Nadia has already started furnishing the room that will be her grandson’s – it is filled with clothes, toys and books. She says this process has helped her through. “I won’t give up, for the child,” says Nadia. “I call on everyone to just be human. He’s a small child. He shouldn’t be over there. And he is all I have left of my daughter.”
‘Lost time’ over lost children
Samia Maktouf is a lawyer who represents the families of victims of the November 2015 terror attack on the Bataclan theater. She also represents families hoping to retrieve their lost children from ISIS territory, and says that France has acted too slowly.

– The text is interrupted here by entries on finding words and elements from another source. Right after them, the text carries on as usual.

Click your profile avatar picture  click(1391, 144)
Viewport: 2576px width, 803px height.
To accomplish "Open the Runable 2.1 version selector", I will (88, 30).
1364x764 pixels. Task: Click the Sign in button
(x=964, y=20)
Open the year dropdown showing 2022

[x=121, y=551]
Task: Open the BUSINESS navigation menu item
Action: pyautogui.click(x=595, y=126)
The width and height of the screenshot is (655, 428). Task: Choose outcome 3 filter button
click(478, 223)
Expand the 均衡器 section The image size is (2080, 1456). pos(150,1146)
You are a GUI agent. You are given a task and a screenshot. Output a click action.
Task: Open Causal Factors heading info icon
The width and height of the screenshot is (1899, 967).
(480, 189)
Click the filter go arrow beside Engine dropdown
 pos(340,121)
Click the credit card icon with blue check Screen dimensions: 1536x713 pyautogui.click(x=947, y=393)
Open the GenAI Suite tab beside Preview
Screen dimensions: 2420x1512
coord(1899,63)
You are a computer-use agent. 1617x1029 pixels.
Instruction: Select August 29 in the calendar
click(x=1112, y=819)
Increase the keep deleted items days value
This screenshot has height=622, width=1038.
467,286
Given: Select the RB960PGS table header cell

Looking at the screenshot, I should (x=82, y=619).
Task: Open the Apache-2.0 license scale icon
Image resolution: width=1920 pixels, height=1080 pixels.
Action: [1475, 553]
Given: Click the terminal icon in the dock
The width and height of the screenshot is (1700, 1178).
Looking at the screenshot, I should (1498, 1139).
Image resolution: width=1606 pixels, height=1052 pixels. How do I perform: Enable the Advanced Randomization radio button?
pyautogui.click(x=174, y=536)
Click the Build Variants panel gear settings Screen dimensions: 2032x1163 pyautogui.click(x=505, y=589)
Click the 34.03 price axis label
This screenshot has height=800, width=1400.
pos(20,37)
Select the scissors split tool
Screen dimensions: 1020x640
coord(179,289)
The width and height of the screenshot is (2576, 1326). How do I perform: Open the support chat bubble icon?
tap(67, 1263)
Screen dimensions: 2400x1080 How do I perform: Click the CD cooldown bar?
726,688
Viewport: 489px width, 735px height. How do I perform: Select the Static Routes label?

“They are children,” Maktouf says. “They are innocent, for what would you want us to prosecute them? The only thing they deserve is our protection. They have the right to ask the French government to have rights and legal protection.” She says a failure of leadership has slowed their return.
There are more than 2,500 children from over 30 countries belonging to families with perceived or actual associations with ISIS living in camps in northeastern Syria, according to Save the Children. The NGO says these minors are separated from the rest of the camps for displaced people and that this segregation affects their ability to obtain access to aid and services. Some of the infants in the three camps are weeks and months old.
“Like millions of Syrian children, they have lived through conflict, bombardment and acute deprivation. They need specialized help to recover from their experiences and return to normality, together with their families,” reads a statement from Save the Children.
“This is impossible in overwhelmed displacement camps in a volatile warzone. The international community must act now before it is too late.”
The children also face a long process before their extended families can retrieve them, with some likely to enter foster care while their cases are reviewed. In view of this, Maktouf believes it’s inhuman of the French authorities not to have acted sooner.
“We have already wasted one year. And already since last year we know what camp they are in, we know they are French, we know they have families in France and we haven’t yet done (anything),” she says.
Nadine Ribet-Reinhart, who lost her son in the Bataclan attack, agrees that a distinction needs to be more clearly made between those who chose ISIS and those who did not, and that the children need to brought home urgently.
“It is not because we are the parents of deceased and wounded … that we lost our humanity on November 13,” he says. “So of course, we wish that those children are repatriated, that they find a foster family, grandparents, but their parents must be judged.”
‘Kidnapped’ from France
But beyond the 90 children that France is currently preparing to bring back, there are others. Jana is a seven-year-old orphan who was taken to Syria by her father. He kidnapped her from her mother in 2014 when she was three, her family says.
Jana’s uncle, Mustapha, says that after her father’s death she was placed in the hands of a Libyan family in Syria who initially communicated with him, but who now don’t want to return her and have cut contact with him.
Mustapha thinks that French nationals like Jana are the forgotten ones. “Not much thought is given really to the children. They haven’t asked for anything. They never asked to go there. We need to ask questions, the authorities must ask about these children, who are not responsible at all.”
He worries that Jana might no longer speak any French or even remember her real name. She is a child, lost in Syria, who doesn’t even know she is lost.
Mustapha says that too little is being done by those who owe Jana protection on two counts: because she is French and because she is a child.
Edith Bouvier and Celine Martelet contributed to this report.